=== Input rows ===

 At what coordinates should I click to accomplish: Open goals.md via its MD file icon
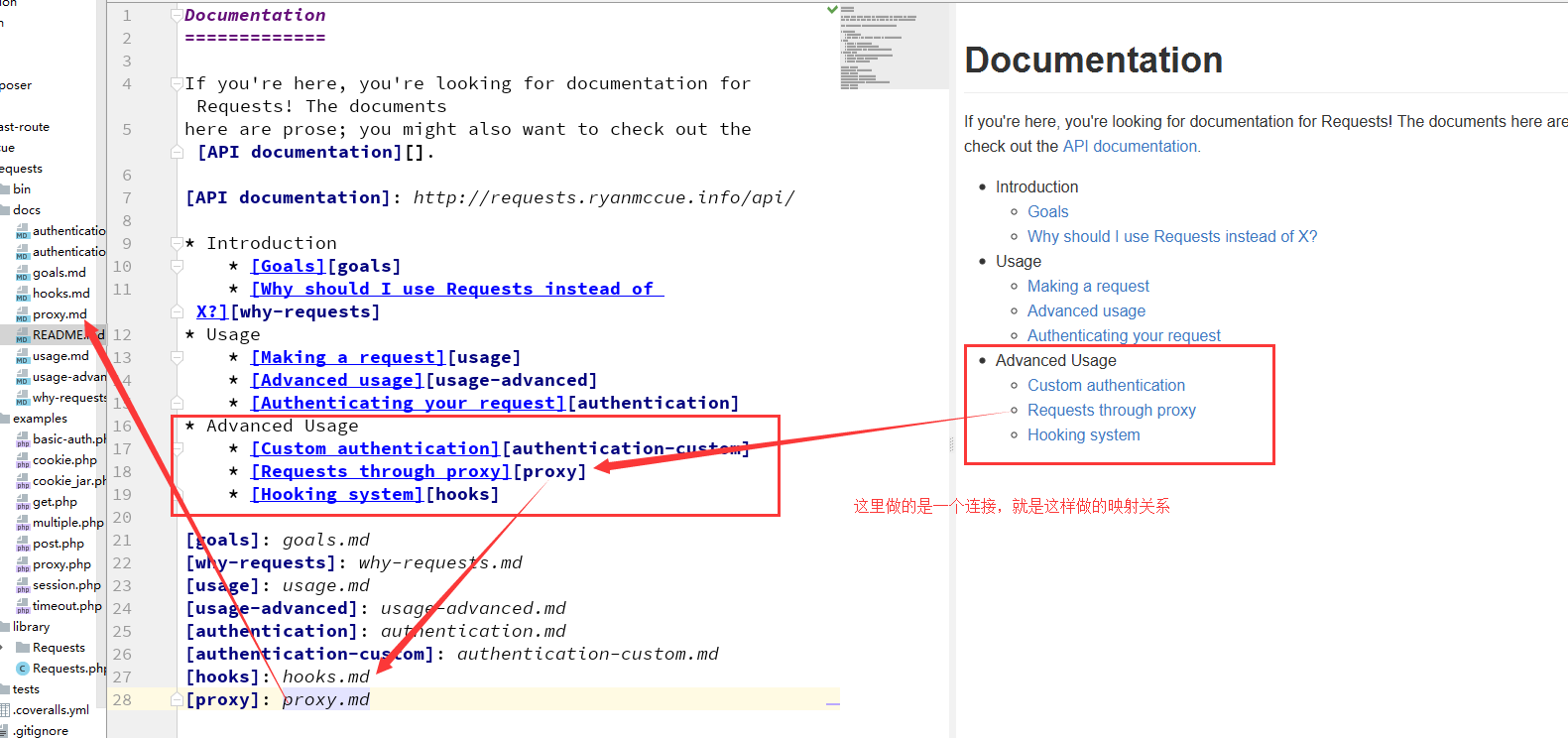(x=22, y=274)
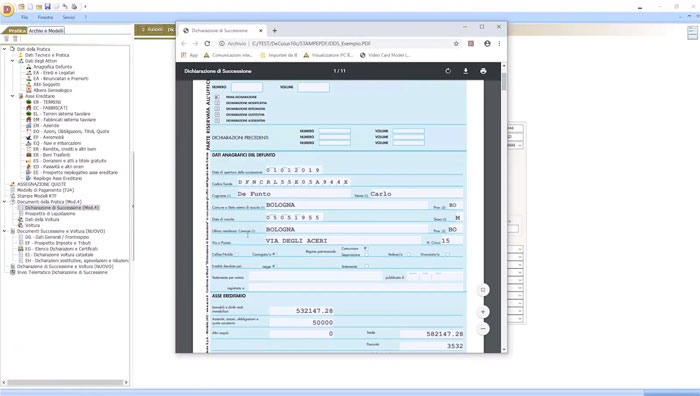Collapse the Asse Ereditario tree node
700x396 pixels.
coord(12,96)
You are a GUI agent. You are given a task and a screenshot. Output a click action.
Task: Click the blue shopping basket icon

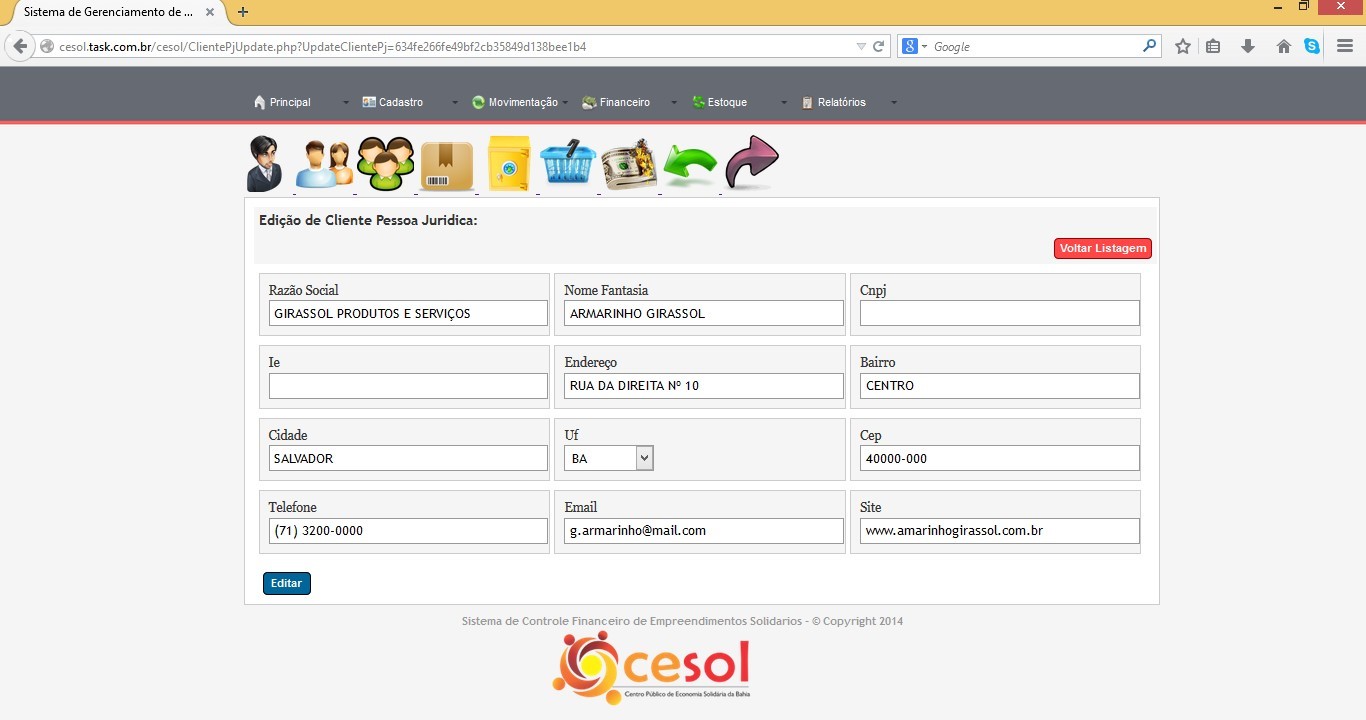(x=568, y=164)
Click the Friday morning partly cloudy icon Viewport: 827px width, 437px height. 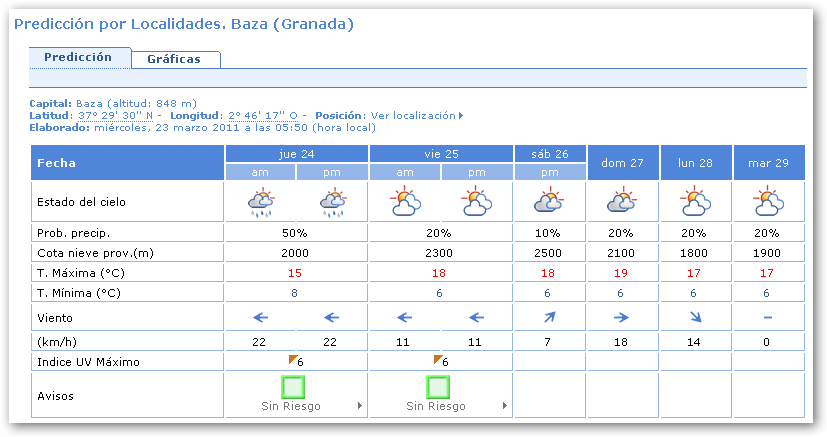tap(405, 203)
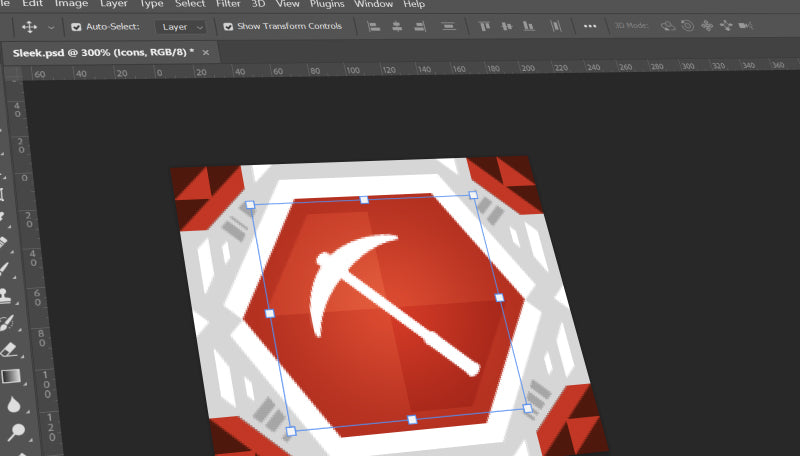Viewport: 800px width, 456px height.
Task: Select the Move tool icon in options bar
Action: click(x=29, y=26)
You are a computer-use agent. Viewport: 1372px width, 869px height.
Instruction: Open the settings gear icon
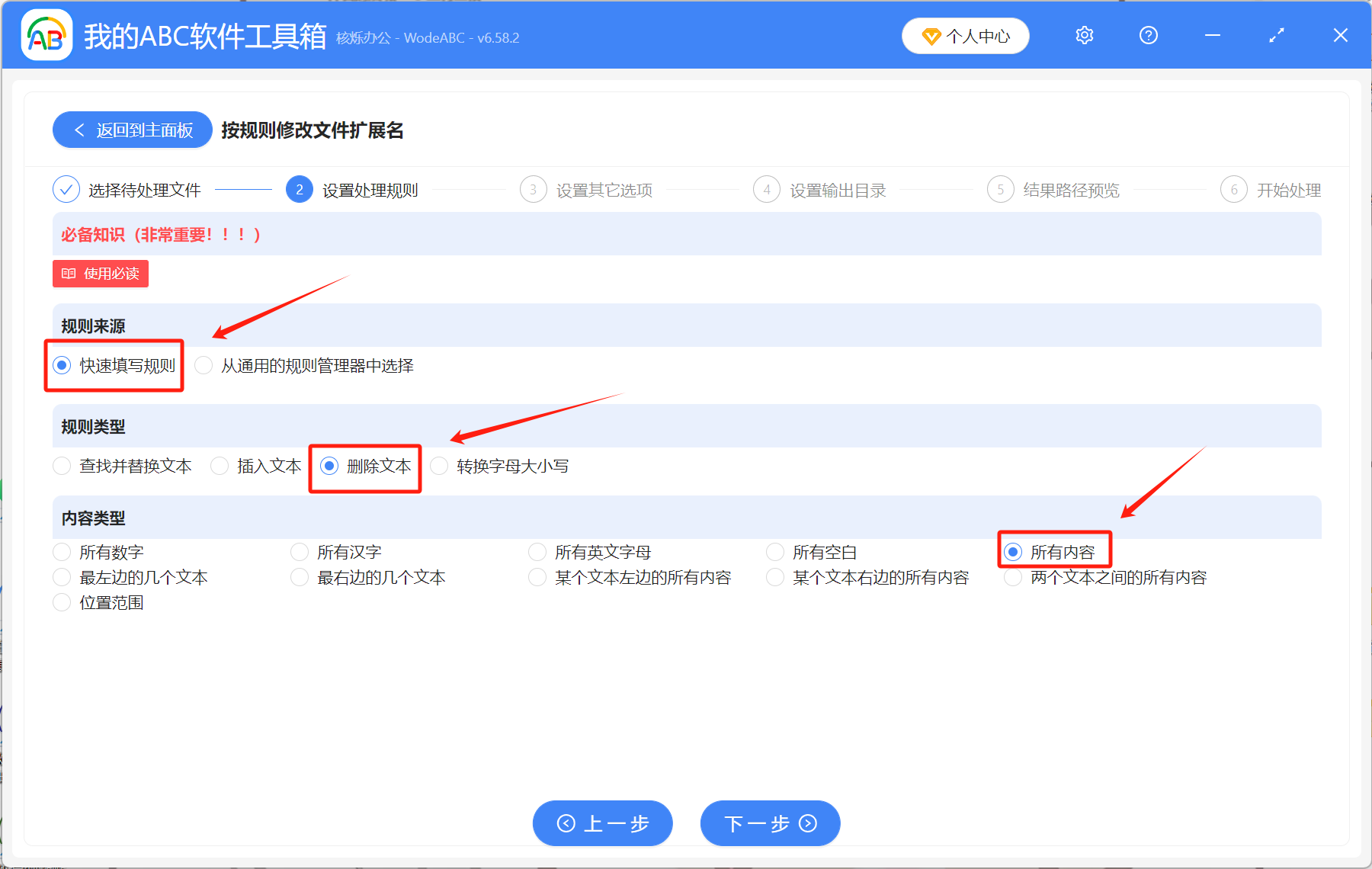(1084, 35)
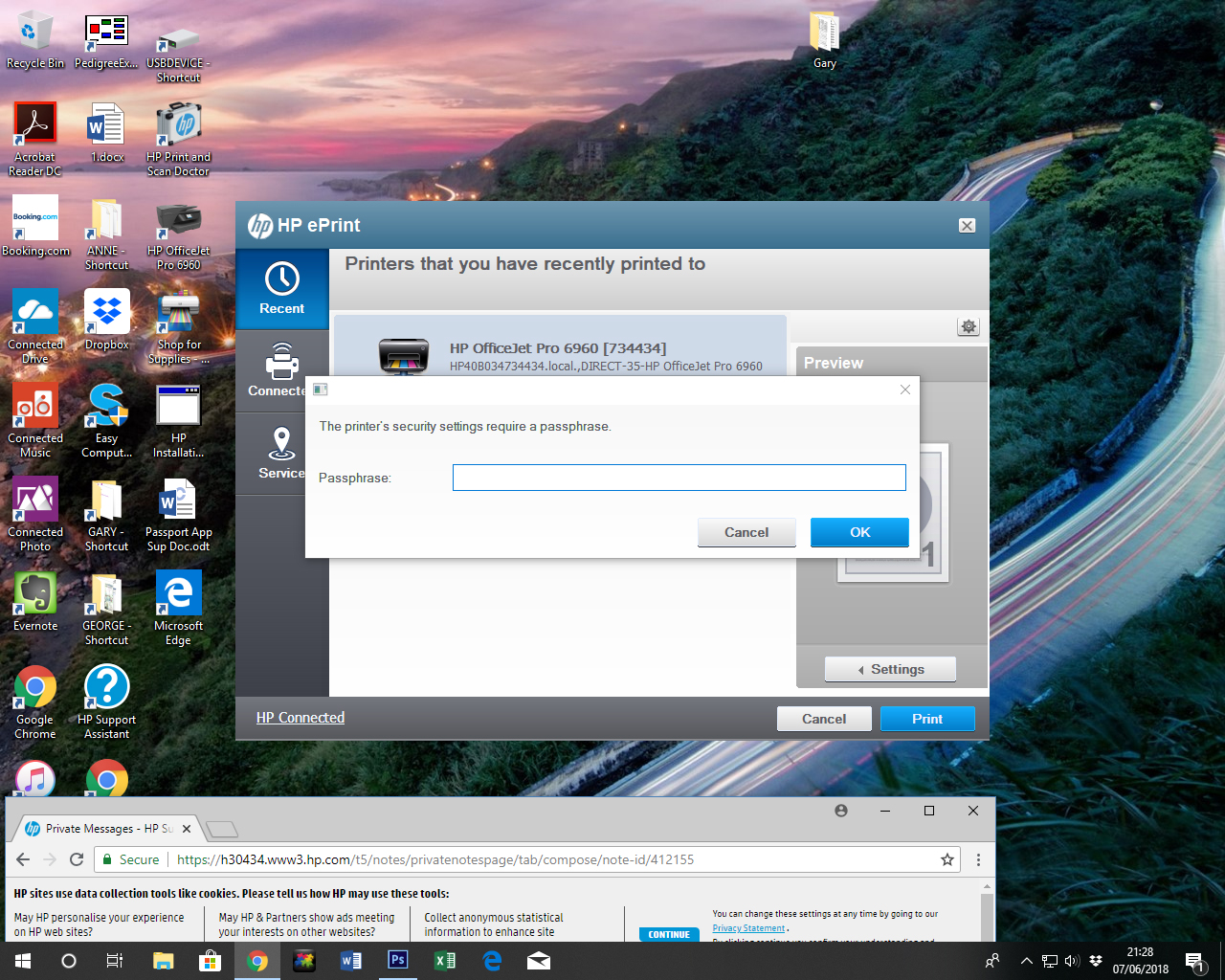This screenshot has height=980, width=1225.
Task: Open the Privacy Statement link
Action: point(748,927)
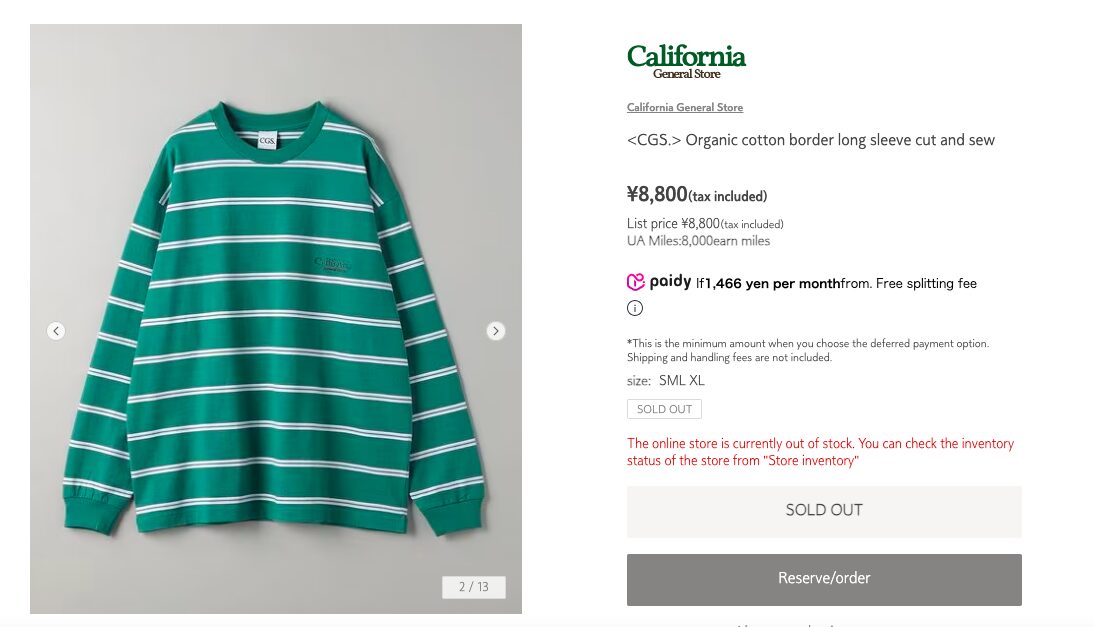Screen dimensions: 1095x627
Task: Click the red out-of-stock inventory message
Action: (820, 452)
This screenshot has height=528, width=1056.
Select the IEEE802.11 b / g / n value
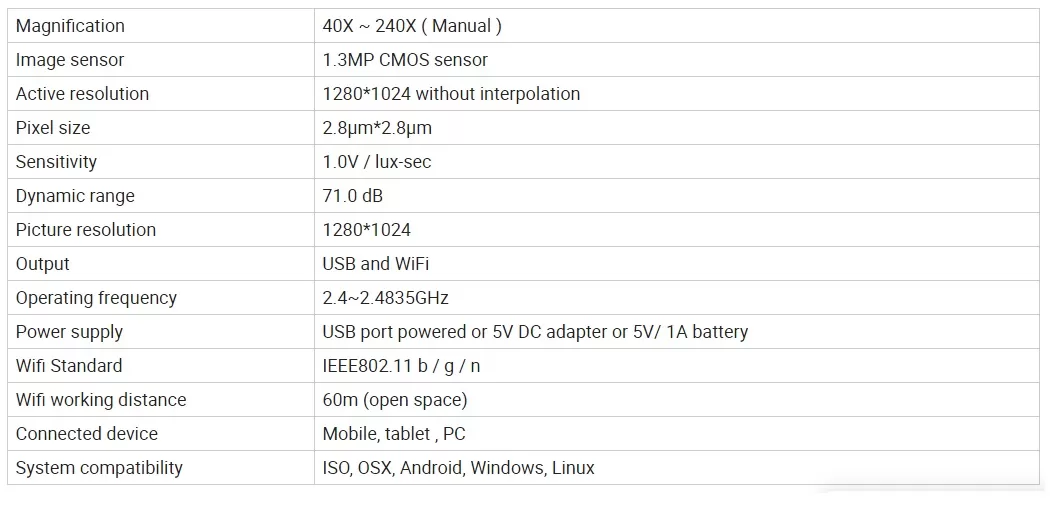(x=401, y=366)
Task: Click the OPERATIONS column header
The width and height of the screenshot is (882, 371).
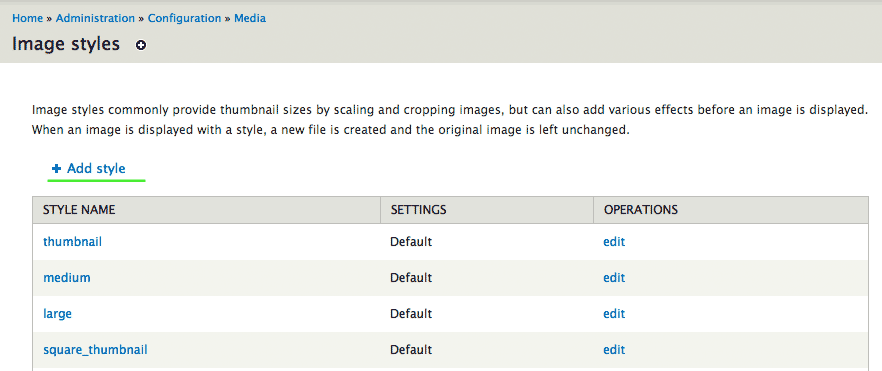Action: pos(641,210)
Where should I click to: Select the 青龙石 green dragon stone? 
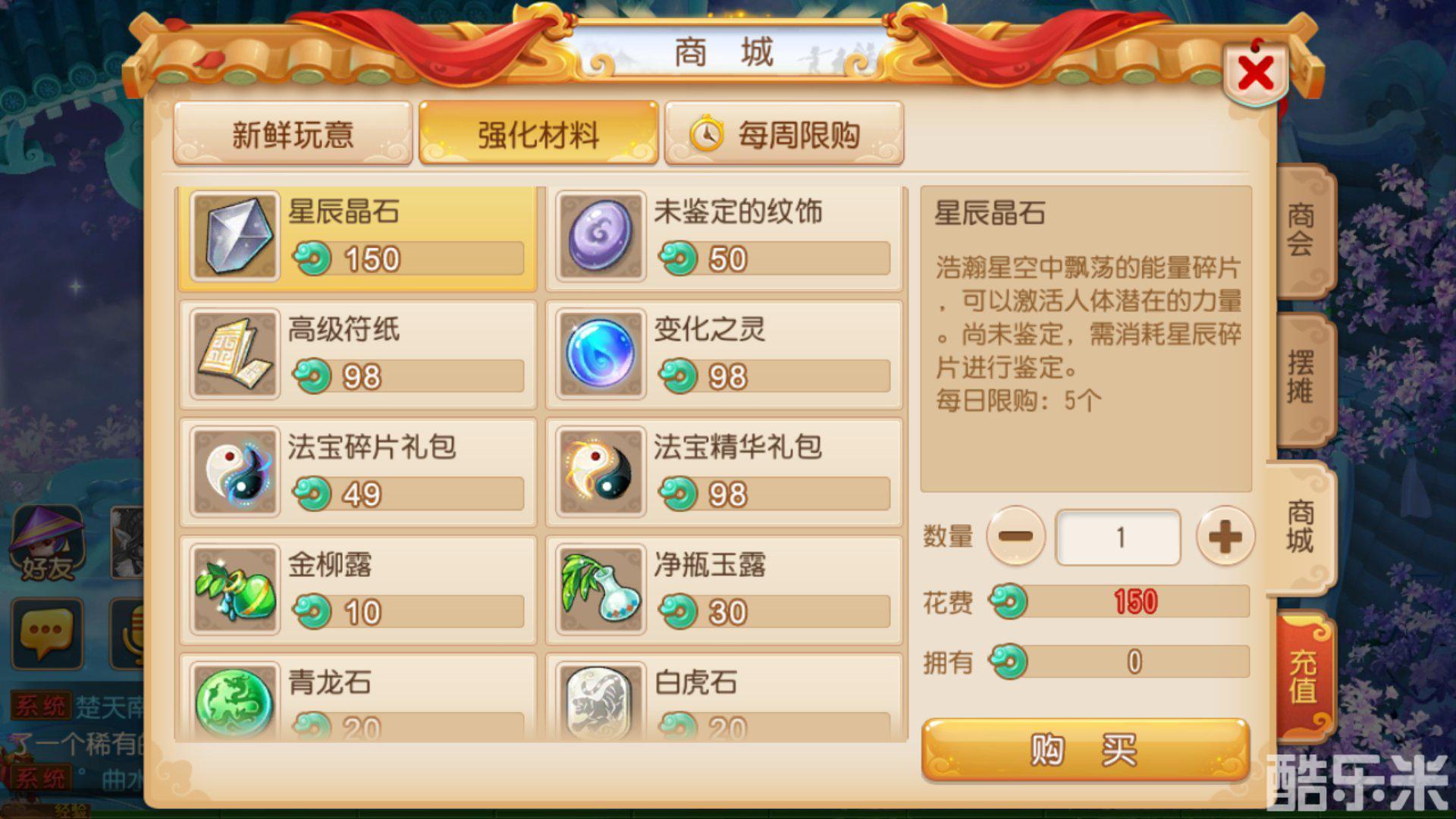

===

_Your goal_
Echo the items word for word, starting at the first line of the items and stopping after the line that contains "(x=568, y=164)". Leave the pictures out.

_Task result_
 At what coordinates should I click to accomplish: Open goals.md via its MD file icon
(x=22, y=274)
Collapse the Asse Ereditario tree node
700x396 pixels.
coord(12,96)
You are a GUI agent. You are given a task and a screenshot. Output a click action.
Task: Click the blue shopping basket icon

(x=568, y=164)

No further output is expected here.